*** Given text ***
Somehow, Kurtwood is able to play a fairly villainous role without becoming an outright villian. Sure, he’s not the nicest guy, but it’s clear he means well and that he loves his son and wants the best for him, despite not being able to communicate it well. At no stage do you doubt that his motivation is anything but pure. Granted, it’s not a sympathetic role, but Kurtwood handles it in a sympathetic manner.
4. Cedar Rapids
Cedar Rapids may be a film that bobs up and down a little, but it’s worth watching for Kurtwood Smith’s performance, where he goes off in a different direction from usual. To say he bares a lot of himself for the role would be no inaccuracy. Er, just look at the picture.
Again, though, his performance is about tightly pitched control. Cedar Rapids is a mix of comedy and drama, and Smith walks that line well. He gives us some memorable moments, too, not least one of the most uncomfortable hugs in the history of uncomfortable hugs. He and Ed Helms may have needed a drink or two before going into work that day.
It’s a brilliant performance from Smith, though, and not for the first time, you wonder if awards attention would have headed his way had the profile of the film been a little different.
3. That 70’s Show
A TV role that’s brought Kurtwood Smith to another new audience. He’s the only member of the show’s cast to be from the state of Wisconsin, and as it turns out, he only won the part in That 70’s Show because Chuck Norris – the first choice – was not available due to his commitment to Walker, Texas Ranger. That seems about right. If you can’t get Chuck Norris, Kurtwood Smith is the only guy awesome enough to serve as a replacement. He’s arguably the superior choice.
*** End of Given text ***
*** Entries shown ***
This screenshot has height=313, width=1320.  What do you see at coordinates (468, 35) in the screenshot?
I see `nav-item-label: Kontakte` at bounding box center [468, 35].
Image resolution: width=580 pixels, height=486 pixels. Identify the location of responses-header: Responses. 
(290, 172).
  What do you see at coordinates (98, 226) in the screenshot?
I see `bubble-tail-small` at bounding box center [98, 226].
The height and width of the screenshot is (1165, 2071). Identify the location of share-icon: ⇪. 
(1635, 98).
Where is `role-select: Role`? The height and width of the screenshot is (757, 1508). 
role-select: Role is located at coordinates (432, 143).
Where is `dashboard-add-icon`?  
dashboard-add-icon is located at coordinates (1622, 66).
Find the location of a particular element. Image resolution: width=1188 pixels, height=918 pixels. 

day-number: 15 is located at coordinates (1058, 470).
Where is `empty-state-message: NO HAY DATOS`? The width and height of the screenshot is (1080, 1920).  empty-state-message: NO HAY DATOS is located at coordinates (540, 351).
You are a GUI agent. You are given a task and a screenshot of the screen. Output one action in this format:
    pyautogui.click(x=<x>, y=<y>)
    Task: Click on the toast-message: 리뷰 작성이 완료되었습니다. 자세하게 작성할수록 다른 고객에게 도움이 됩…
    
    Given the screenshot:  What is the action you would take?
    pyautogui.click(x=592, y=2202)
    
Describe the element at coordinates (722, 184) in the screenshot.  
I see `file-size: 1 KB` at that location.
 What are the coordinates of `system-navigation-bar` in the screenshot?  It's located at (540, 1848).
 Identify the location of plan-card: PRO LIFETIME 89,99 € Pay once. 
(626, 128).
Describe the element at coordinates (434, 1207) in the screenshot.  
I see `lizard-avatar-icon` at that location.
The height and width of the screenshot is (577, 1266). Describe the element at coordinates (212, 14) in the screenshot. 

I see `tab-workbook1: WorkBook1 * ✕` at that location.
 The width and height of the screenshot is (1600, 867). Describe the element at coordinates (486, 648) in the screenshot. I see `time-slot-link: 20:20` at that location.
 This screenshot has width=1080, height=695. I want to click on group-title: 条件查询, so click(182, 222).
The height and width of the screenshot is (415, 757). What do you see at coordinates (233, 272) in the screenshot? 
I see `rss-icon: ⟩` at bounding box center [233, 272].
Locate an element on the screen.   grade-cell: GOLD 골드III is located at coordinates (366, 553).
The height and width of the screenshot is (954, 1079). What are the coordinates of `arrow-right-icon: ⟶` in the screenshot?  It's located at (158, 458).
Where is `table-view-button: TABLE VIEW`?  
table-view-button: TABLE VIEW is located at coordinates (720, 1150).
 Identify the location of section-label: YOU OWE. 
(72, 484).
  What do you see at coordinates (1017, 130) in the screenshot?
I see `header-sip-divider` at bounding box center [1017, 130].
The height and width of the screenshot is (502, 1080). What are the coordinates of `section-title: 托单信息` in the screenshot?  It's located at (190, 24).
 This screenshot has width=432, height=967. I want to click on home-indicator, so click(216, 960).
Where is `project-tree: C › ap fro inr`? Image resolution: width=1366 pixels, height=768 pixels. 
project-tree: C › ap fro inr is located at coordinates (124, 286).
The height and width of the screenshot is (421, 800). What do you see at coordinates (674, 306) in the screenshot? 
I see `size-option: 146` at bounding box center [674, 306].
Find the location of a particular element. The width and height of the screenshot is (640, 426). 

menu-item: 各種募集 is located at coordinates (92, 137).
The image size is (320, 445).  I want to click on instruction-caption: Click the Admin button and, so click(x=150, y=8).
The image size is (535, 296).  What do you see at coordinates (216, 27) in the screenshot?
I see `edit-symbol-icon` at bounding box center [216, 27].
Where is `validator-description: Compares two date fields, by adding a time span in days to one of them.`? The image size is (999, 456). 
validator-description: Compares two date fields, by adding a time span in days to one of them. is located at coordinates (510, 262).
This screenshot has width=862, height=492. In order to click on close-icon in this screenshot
*** End of Entries shown ***
Directions.
According to the Kurtwood Smith text, why did he get the part in That 70's Show?

Result for this task.
Chuck Norris, the first choice, was not available because of his commitment to Walker, Texas Ranger.